Не успела королева произнести эти слова, как правдивый внутренний голос напомнил ей, что было время, когда она предавалась мстительному воображению, представляла себе, как мучает тело Розамунды… и совсем не по-христиански радовалась, узнав о смерти соперницы.
«Но в действительности я никогда не сделала бы ей ничего плохого, – успокаивала себя Алиенора. – Господь свидетель: кровопролитие мне противно.

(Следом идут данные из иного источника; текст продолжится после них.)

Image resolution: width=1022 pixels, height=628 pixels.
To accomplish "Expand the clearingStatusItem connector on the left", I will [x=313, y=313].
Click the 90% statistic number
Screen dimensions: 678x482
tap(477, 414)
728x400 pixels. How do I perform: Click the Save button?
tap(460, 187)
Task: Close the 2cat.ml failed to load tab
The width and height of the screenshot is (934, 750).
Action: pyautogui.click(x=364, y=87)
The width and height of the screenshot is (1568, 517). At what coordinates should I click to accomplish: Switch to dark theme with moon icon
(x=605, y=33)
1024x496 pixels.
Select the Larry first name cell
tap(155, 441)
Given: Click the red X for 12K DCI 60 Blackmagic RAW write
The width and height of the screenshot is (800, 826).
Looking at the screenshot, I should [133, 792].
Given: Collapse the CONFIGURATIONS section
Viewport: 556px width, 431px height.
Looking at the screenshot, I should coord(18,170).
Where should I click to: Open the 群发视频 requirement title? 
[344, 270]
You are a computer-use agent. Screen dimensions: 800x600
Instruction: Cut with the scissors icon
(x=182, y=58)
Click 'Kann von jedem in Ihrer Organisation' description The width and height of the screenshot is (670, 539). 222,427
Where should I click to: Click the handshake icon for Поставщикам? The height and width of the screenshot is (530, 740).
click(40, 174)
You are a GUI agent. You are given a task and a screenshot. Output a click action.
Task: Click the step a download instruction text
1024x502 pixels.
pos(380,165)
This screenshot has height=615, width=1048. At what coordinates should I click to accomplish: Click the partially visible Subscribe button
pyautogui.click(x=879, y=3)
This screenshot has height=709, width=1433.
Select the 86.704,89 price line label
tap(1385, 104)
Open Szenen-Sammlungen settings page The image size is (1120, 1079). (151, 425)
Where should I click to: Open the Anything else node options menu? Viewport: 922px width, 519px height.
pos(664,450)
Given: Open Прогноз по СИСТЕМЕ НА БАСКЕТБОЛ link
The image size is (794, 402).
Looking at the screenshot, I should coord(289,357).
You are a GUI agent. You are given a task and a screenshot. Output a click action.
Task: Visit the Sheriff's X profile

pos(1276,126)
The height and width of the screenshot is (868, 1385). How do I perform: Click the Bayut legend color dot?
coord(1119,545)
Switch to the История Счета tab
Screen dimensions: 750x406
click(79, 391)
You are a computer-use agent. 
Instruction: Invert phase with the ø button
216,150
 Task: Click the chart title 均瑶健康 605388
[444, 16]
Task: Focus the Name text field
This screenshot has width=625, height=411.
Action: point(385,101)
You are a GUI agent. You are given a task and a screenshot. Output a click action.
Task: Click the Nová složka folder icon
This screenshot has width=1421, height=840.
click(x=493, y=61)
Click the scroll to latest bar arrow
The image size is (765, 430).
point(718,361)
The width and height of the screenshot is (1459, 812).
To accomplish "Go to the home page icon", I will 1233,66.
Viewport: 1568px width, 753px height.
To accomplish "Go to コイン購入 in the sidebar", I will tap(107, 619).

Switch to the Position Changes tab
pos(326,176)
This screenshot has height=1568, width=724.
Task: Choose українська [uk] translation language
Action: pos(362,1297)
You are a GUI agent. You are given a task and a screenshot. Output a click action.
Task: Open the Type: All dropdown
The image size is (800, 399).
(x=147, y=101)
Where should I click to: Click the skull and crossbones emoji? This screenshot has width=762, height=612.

Когда же я услышала о страданиях несчастной перед смертью, то поняла, насколько истинны библейские слова: „Мне отмщение, Я воздам, говорит Господь“[70]. А потом почувствовала раскаяние за мою неподобающую радость и запоздалое сострадание к ней».
– Я напишу королю, – пообещала Алиенору. – Сообщу ему об этой страшной клевете и потребую, чтобы он публично ее опроверг. Генри должен знать, что даже если бы у меня и была такая возможность, не в моем характере совершать подобное.
Ральф Фиц-Стефан посмотрел на нее с сомнением, когда она попросила писчие материалы, чтобы написать королю. До этого Алиенора ни разу не отваживалась писать Генри, и Фиц-Стефан не был уверен, разрешается ли это. Но в отсутствие на сей счет каких-либо указаний он, пусть и неохотно, дал ей, что она просила.
Алиенора написала краткое послание и по существу:
«Алиенора, милостью Божией королева Англии, шлет привет своему повелителю Генриху, королю Англии», – написала она. А потом просто объяснила, что ей стало известно о слухах, несправедливо обвиняющих ее в убийстве Розамунды де Клиффорд, и просила его величество издать публичное обращение, объявляющее о ее невиновности. В таком виде письмо показалось Алиеноре слишком коротким, поэтому она добавила еще два предложения: «Надеюсь, вы пребываете в добром здравии. Да хранит вас Господь». Потом она подписалась, показала текст подозрительному Фиц-Стефану и запечатала письмо.